Depth First

Video Slides

First we will discuss Depth First Traversal. We can define the depth first traversal in two ways, iteratively or recursively. For this course, we will define it iteratively.

In the iterative algorithm, we will initialize an empty stack and an empty set. The stack will determine which node we search next and the set will track which nodes we have already searched.


Recall that a stack is a ‘Last In First Out’ (LIFO) structure. Based on this, the depth first traversal will traverse a nodes descendants before its siblings.

To do the traversal, we must pick a starting node; this can be an arbitrary node in our graph. If we were doing the traversal on a tree, we would typically select the root at a starting point. We start a while loop to go through the stack which we will be pushing and popping from. We get the top element of the stack, if the node has not been visited yet then we will add it to the set to note that we have now visited it.
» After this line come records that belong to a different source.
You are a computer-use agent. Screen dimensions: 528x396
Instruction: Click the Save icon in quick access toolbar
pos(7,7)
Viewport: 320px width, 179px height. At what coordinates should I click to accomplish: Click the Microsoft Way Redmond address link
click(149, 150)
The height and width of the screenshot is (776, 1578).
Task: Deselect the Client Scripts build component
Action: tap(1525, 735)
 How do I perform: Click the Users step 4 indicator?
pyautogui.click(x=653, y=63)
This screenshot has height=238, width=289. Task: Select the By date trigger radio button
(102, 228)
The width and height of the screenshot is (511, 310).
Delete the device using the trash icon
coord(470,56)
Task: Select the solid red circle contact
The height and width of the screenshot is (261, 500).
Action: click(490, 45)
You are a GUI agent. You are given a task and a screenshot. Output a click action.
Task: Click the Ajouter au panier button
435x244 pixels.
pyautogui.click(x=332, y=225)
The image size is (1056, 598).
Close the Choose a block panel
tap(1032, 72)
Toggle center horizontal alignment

Then we get the neighbors of the node and put them onto the stack and continue the process until the stack is empty.

DFS Example GIF DFS Example GIF

    STACK = empty array
    DISCOVERED = empty set
    append SRC to STACK
    while STACK is not empty
        CURR = top of the stack
        if CURR not in DISCOVERED
            add CURR to DISCOVERED
            NEIGHS = neighbors of CURR
            for EDGE in NEIGHS
                NODE = first entry in EDGE
                append NODE to STACK

Since the order of the neighbors is not guaranteed, the traversal on the same graph with the same starting node can find nodes in different orders.